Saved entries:
################

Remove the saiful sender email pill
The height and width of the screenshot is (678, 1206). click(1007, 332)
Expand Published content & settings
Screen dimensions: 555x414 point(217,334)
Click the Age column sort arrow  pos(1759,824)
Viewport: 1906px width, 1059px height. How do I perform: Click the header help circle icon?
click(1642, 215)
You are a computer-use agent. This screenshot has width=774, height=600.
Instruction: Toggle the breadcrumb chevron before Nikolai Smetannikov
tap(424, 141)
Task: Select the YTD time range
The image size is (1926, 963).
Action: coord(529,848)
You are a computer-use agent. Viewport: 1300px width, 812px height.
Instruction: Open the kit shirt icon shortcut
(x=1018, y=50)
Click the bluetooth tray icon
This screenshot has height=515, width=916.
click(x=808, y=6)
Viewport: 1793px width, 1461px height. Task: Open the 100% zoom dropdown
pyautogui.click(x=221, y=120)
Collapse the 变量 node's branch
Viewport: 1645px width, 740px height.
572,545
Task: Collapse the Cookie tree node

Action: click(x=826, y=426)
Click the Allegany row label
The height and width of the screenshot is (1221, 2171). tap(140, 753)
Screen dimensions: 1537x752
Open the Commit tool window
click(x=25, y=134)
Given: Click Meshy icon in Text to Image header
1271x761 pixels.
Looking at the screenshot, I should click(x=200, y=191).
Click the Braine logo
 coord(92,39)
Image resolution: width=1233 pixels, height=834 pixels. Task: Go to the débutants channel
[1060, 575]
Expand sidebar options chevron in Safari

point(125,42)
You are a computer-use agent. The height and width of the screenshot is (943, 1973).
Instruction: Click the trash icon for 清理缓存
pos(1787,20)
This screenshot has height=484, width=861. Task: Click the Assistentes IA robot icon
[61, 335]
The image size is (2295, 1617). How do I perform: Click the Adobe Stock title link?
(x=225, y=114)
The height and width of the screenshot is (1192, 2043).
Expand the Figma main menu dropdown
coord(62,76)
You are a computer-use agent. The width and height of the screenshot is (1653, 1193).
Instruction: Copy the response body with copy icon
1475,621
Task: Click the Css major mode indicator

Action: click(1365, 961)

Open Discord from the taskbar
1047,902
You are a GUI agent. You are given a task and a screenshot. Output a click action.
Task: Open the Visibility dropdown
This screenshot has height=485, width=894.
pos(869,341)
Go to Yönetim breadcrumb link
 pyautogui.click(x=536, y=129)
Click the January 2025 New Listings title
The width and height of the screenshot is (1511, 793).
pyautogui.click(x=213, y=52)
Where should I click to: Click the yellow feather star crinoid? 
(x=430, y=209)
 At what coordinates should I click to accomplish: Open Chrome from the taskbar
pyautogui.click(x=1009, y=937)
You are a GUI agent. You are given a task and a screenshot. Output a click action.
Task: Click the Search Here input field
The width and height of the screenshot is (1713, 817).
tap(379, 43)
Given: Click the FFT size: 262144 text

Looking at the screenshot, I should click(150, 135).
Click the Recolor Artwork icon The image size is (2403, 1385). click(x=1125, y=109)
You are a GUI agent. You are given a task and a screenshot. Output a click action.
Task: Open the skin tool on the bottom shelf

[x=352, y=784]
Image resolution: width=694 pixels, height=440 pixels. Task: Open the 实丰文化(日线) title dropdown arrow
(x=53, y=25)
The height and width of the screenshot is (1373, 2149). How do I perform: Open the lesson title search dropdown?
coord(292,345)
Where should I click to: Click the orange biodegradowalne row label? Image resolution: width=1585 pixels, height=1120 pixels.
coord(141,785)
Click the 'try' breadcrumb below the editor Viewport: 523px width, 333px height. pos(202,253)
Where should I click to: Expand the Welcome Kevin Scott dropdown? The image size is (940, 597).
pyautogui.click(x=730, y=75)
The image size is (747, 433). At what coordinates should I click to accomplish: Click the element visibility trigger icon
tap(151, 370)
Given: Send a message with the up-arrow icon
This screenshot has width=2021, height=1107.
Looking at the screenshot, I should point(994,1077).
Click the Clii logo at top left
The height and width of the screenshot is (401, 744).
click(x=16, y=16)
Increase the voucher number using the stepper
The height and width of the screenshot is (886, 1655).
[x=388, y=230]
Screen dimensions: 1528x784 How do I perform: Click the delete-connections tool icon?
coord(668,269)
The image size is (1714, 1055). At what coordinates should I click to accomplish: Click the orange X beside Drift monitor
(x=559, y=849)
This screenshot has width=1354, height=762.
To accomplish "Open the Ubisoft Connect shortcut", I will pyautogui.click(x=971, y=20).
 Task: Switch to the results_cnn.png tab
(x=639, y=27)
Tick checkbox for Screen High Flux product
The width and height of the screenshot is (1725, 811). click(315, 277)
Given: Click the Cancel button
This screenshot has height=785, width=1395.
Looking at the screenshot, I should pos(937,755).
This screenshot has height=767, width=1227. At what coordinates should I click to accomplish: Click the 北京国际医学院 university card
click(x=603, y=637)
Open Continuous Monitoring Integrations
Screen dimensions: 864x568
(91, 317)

################

§ WHAT NEEDS TO BE DONE
All of the entries must be printed again exactly as given.

§ RESPONSE BELOW
Remove the saiful sender email pill
The height and width of the screenshot is (678, 1206). click(1007, 332)
Expand Published content & settings
Screen dimensions: 555x414 point(217,334)
Click the Age column sort arrow  pos(1759,824)
Viewport: 1906px width, 1059px height. How do I perform: Click the header help circle icon?
click(1642, 215)
You are a computer-use agent. This screenshot has width=774, height=600.
Instruction: Toggle the breadcrumb chevron before Nikolai Smetannikov
tap(424, 141)
Task: Select the YTD time range
The image size is (1926, 963).
Action: coord(529,848)
You are a computer-use agent. Viewport: 1300px width, 812px height.
Instruction: Open the kit shirt icon shortcut
(x=1018, y=50)
Click the bluetooth tray icon
This screenshot has height=515, width=916.
click(x=808, y=6)
Viewport: 1793px width, 1461px height. Task: Open the 100% zoom dropdown
pyautogui.click(x=221, y=120)
Collapse the 变量 node's branch
Viewport: 1645px width, 740px height.
572,545
Task: Collapse the Cookie tree node

Action: click(x=826, y=426)
Click the Allegany row label
The height and width of the screenshot is (1221, 2171). tap(140, 753)
Screen dimensions: 1537x752
Open the Commit tool window
click(x=25, y=134)
Given: Click Meshy icon in Text to Image header
1271x761 pixels.
Looking at the screenshot, I should click(x=200, y=191).
Click the Braine logo
 coord(92,39)
Image resolution: width=1233 pixels, height=834 pixels. Task: Go to the débutants channel
[1060, 575]
Expand sidebar options chevron in Safari

point(125,42)
You are a computer-use agent. The height and width of the screenshot is (943, 1973).
Instruction: Click the trash icon for 清理缓存
pos(1787,20)
This screenshot has height=484, width=861. Task: Click the Assistentes IA robot icon
[61, 335]
The image size is (2295, 1617). How do I perform: Click the Adobe Stock title link?
(x=225, y=114)
The height and width of the screenshot is (1192, 2043).
Expand the Figma main menu dropdown
coord(62,76)
You are a computer-use agent. The width and height of the screenshot is (1653, 1193).
Instruction: Copy the response body with copy icon
1475,621
Task: Click the Css major mode indicator

Action: click(1365, 961)

Open Discord from the taskbar
1047,902
You are a GUI agent. You are given a task and a screenshot. Output a click action.
Task: Open the Visibility dropdown
This screenshot has height=485, width=894.
pos(869,341)
Go to Yönetim breadcrumb link
 pyautogui.click(x=536, y=129)
Click the January 2025 New Listings title
The width and height of the screenshot is (1511, 793).
pyautogui.click(x=213, y=52)
Where should I click to: Click the yellow feather star crinoid? 
(x=430, y=209)
 At what coordinates should I click to accomplish: Open Chrome from the taskbar
pyautogui.click(x=1009, y=937)
You are a GUI agent. You are given a task and a screenshot. Output a click action.
Task: Click the Search Here input field
The width and height of the screenshot is (1713, 817).
tap(379, 43)
Given: Click the FFT size: 262144 text

Looking at the screenshot, I should click(150, 135).
Click the Recolor Artwork icon The image size is (2403, 1385). click(x=1125, y=109)
You are a GUI agent. You are given a task and a screenshot. Output a click action.
Task: Open the skin tool on the bottom shelf

[x=352, y=784]
Image resolution: width=694 pixels, height=440 pixels. Task: Open the 实丰文化(日线) title dropdown arrow
(x=53, y=25)
The height and width of the screenshot is (1373, 2149). How do I perform: Open the lesson title search dropdown?
coord(292,345)
Where should I click to: Click the orange biodegradowalne row label? Image resolution: width=1585 pixels, height=1120 pixels.
coord(141,785)
Click the 'try' breadcrumb below the editor Viewport: 523px width, 333px height. pos(202,253)
Where should I click to: Expand the Welcome Kevin Scott dropdown? The image size is (940, 597).
pyautogui.click(x=730, y=75)
The image size is (747, 433). At what coordinates should I click to accomplish: Click the element visibility trigger icon
tap(151, 370)
Given: Send a message with the up-arrow icon
This screenshot has width=2021, height=1107.
Looking at the screenshot, I should point(994,1077).
Click the Clii logo at top left
The height and width of the screenshot is (401, 744).
click(x=16, y=16)
Increase the voucher number using the stepper
The height and width of the screenshot is (886, 1655).
[x=388, y=230]
Screen dimensions: 1528x784 How do I perform: Click the delete-connections tool icon?
coord(668,269)
The image size is (1714, 1055). At what coordinates should I click to accomplish: Click the orange X beside Drift monitor
(x=559, y=849)
This screenshot has width=1354, height=762.
To accomplish "Open the Ubisoft Connect shortcut", I will pyautogui.click(x=971, y=20).
 Task: Switch to the results_cnn.png tab
(x=639, y=27)
Tick checkbox for Screen High Flux product
The width and height of the screenshot is (1725, 811). click(315, 277)
Given: Click the Cancel button
This screenshot has height=785, width=1395.
Looking at the screenshot, I should pos(937,755).
This screenshot has height=767, width=1227. At what coordinates should I click to accomplish: Click the 北京国际医学院 university card
click(x=603, y=637)
Open Continuous Monitoring Integrations
Screen dimensions: 864x568
(91, 317)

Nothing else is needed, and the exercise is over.